═════ Entries shown ═════
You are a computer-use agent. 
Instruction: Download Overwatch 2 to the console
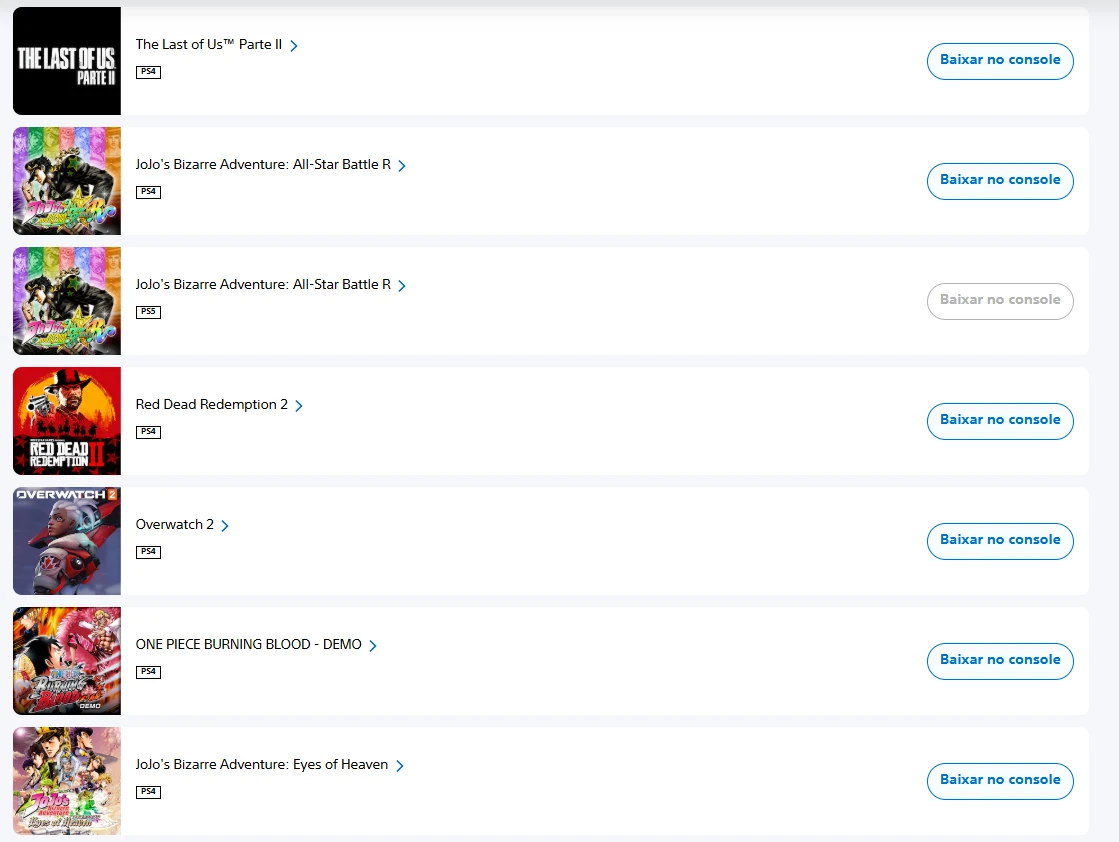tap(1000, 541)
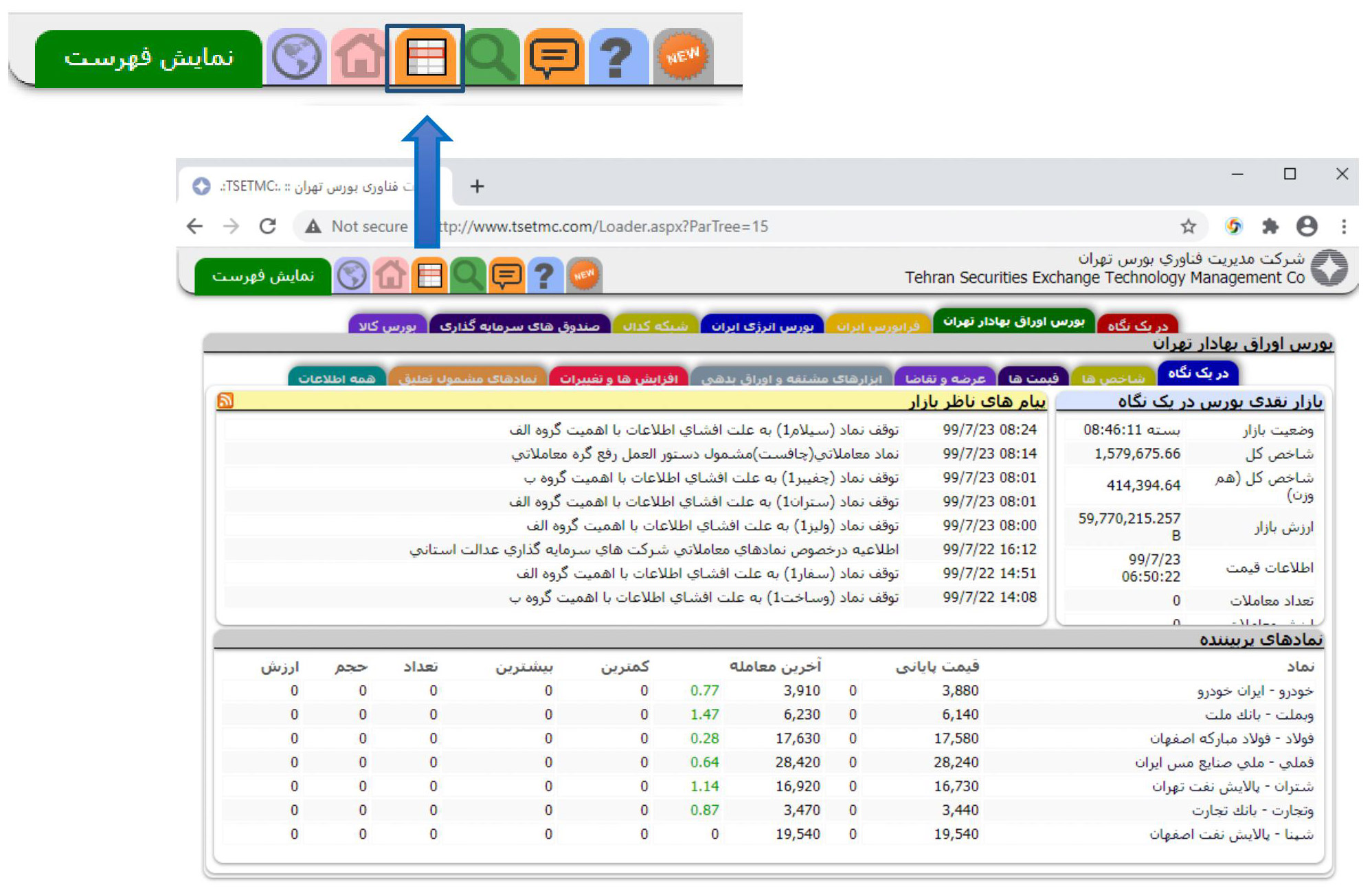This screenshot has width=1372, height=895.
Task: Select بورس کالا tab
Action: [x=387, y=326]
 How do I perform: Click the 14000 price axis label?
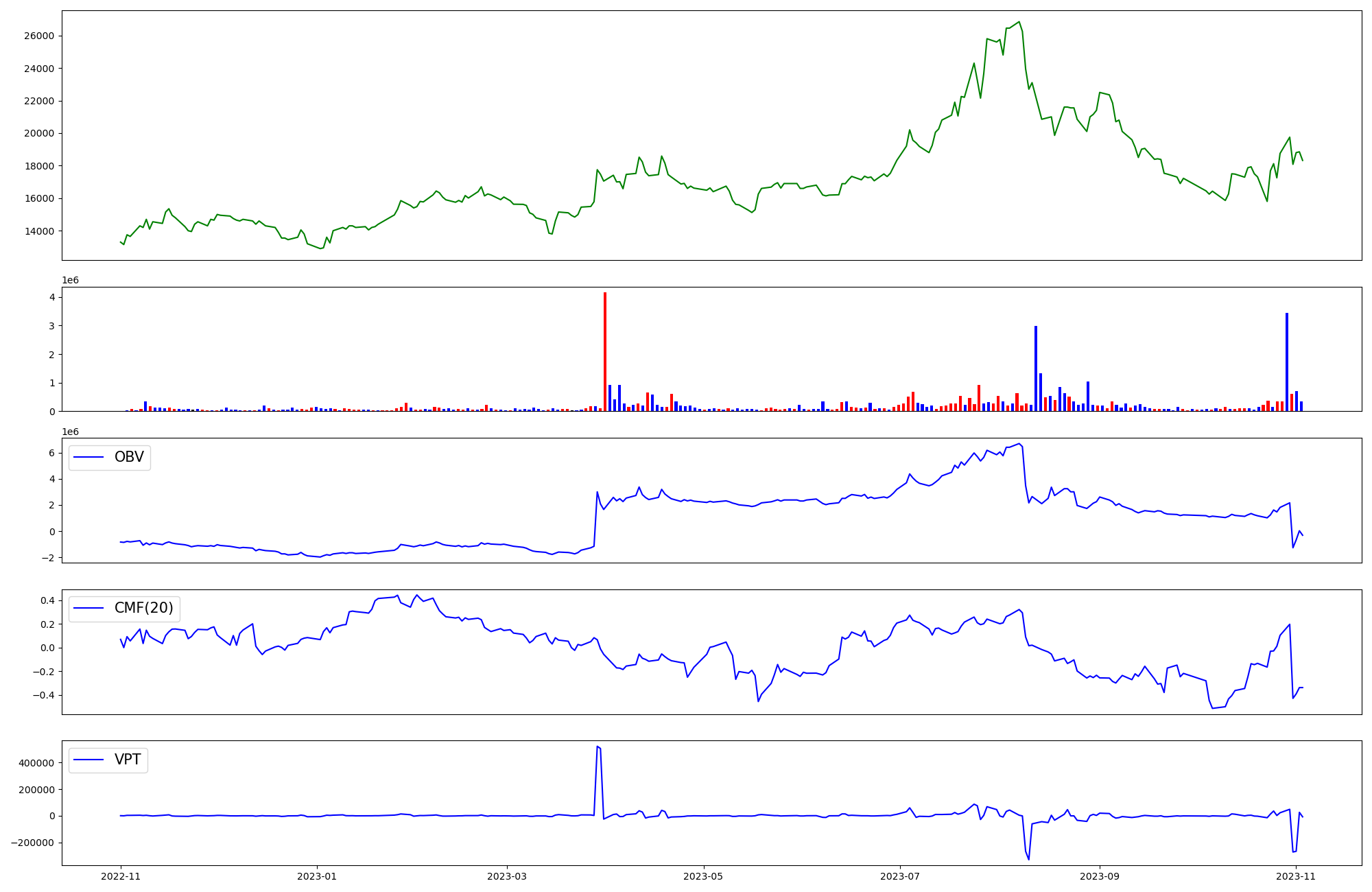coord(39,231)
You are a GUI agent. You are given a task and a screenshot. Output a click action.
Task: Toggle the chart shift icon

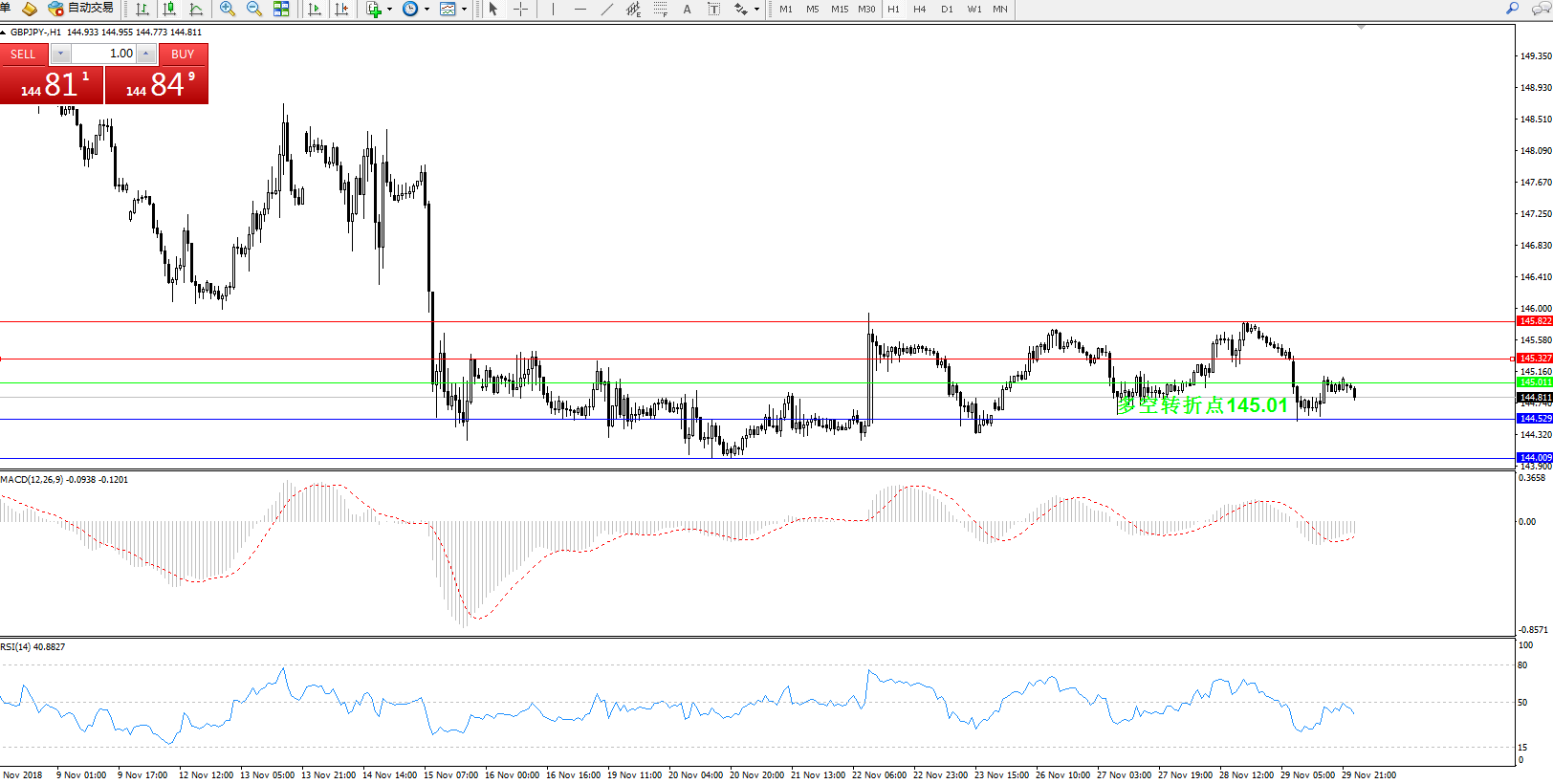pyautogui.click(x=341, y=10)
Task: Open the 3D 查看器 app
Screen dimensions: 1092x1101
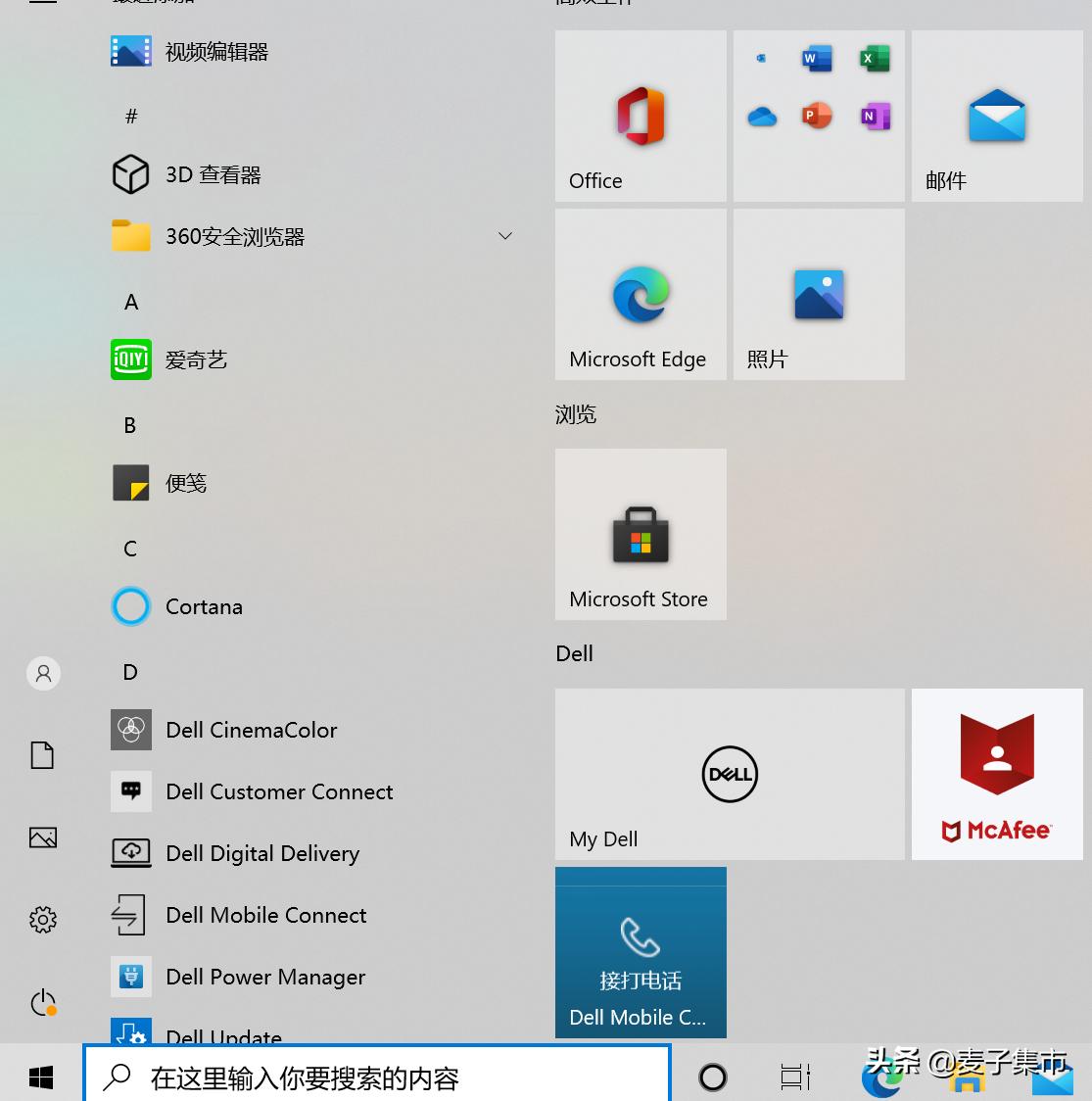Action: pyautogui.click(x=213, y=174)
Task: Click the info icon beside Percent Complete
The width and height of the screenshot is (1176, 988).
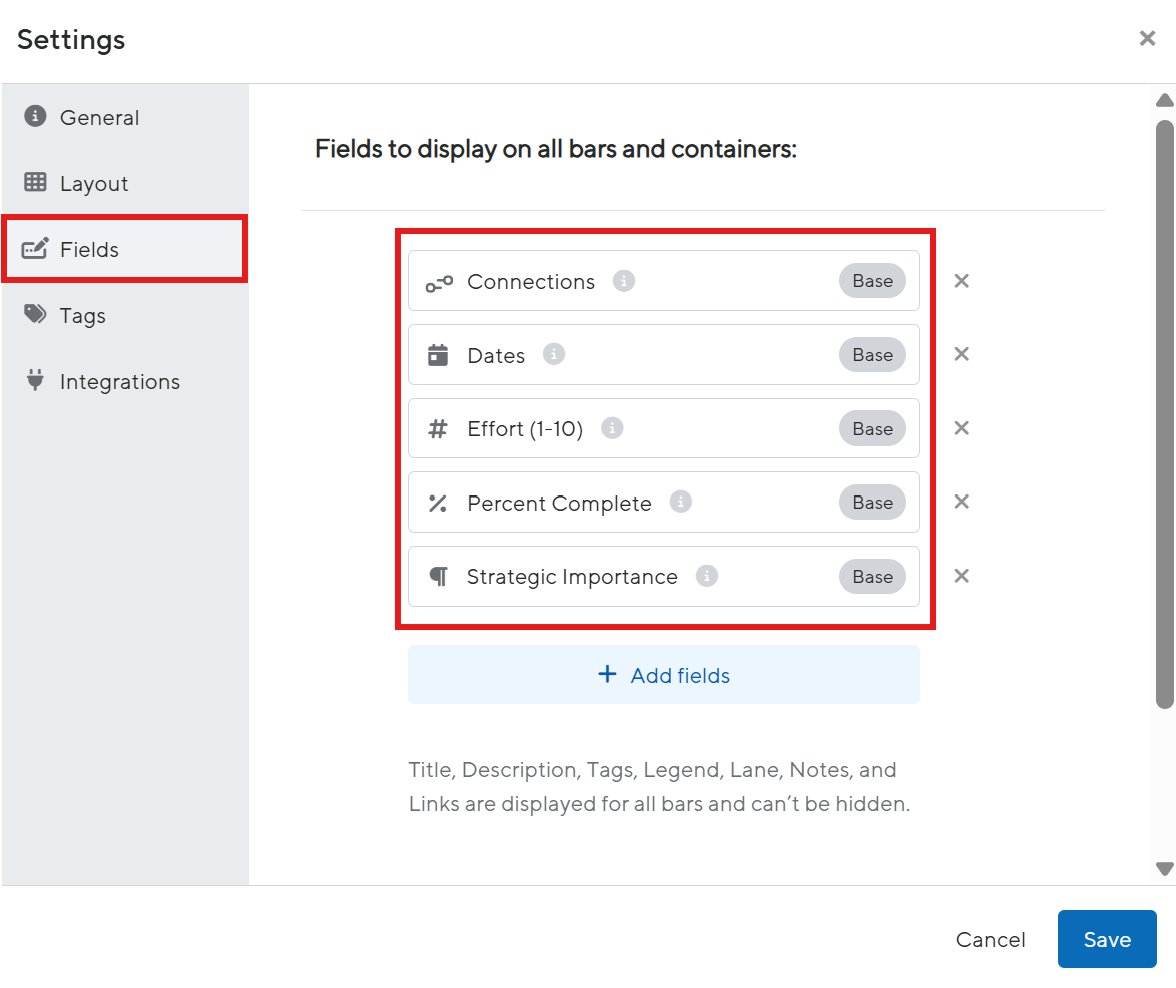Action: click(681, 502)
═════
→ **What is required**
Repeat all of the lines above word for word, leaving out the pictures.

→ **Answer to the problem**
You are a computer-use agent. 
Instruction: Download Overwatch 2 to the console
tap(1000, 541)
This screenshot has width=1372, height=895.
Task: Select بورس کالا tab
Action: [x=387, y=326]
 How do I perform: Click the 14000 price axis label?
coord(39,231)
You are a GUI agent. You are given a task and a screenshot. Output a click action.
Task: Toggle the chart shift icon

pyautogui.click(x=341, y=10)
Task: Open the 3D 查看器 app
Screen dimensions: 1092x1101
Action: pyautogui.click(x=213, y=174)
Task: Click the info icon beside Percent Complete
The width and height of the screenshot is (1176, 988).
Action: click(681, 502)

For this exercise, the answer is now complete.